START MATERIAL FOR THIS EXERCISE

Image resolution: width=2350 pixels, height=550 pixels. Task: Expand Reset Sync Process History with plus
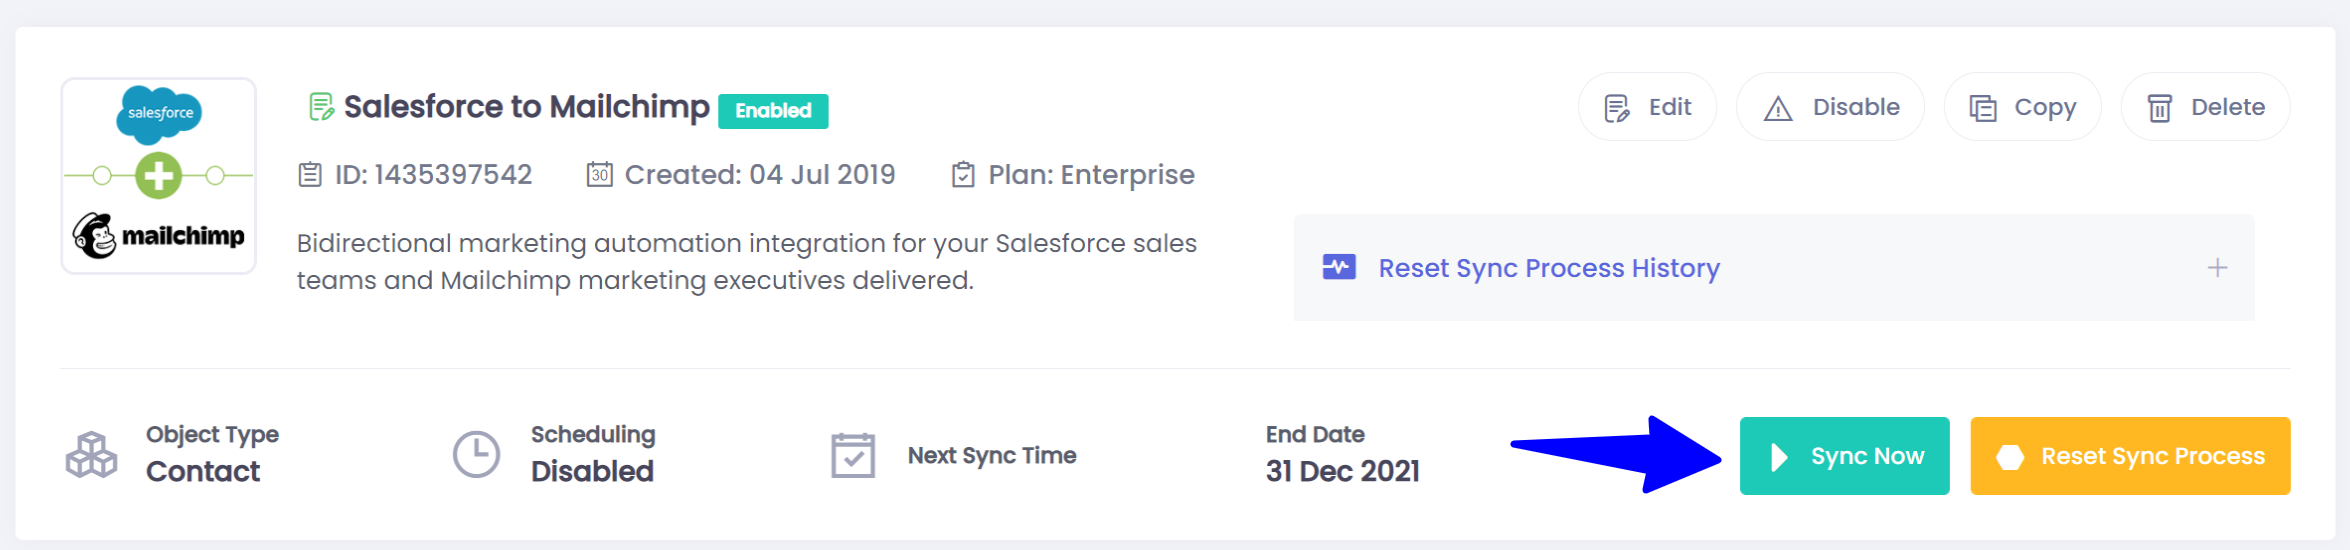click(2217, 268)
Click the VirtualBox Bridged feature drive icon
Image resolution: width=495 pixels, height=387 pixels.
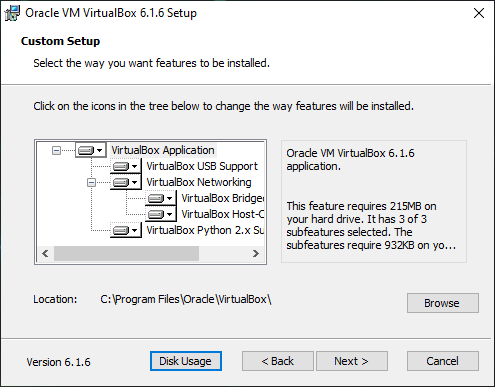pos(156,198)
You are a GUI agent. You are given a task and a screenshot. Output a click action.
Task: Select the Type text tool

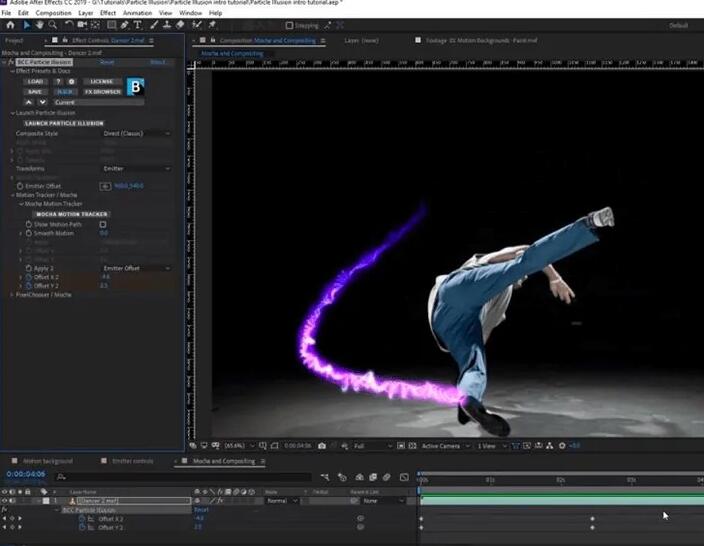(137, 25)
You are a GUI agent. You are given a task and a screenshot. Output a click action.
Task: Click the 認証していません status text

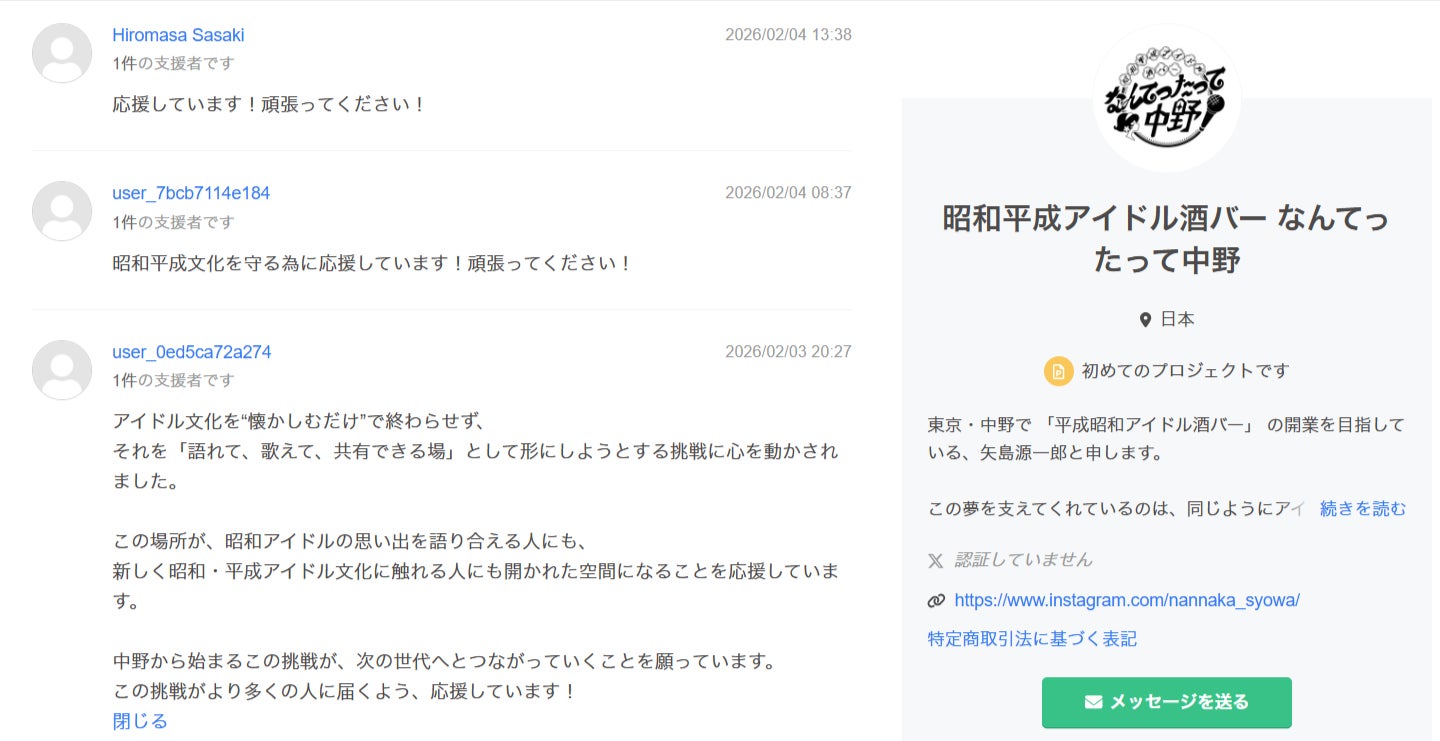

END MATERIAL FOR THIS EXERCISE

» WHAT IS NEEDED
What you hand back should match the entries above exactly, except that no picture appears.

» EXERCISE ANSWER
Image resolution: width=2350 pixels, height=550 pixels. Task: Expand Reset Sync Process History with plus
click(2217, 268)
Click the VirtualBox Bridged feature drive icon
Image resolution: width=495 pixels, height=387 pixels.
pos(156,198)
You are a GUI agent. You are given a task and a screenshot. Output a click action.
Task: Select the Type text tool

(137, 25)
You are a GUI agent. You are given a task and a screenshot. Output a click action.
Task: Click the 認証していません status text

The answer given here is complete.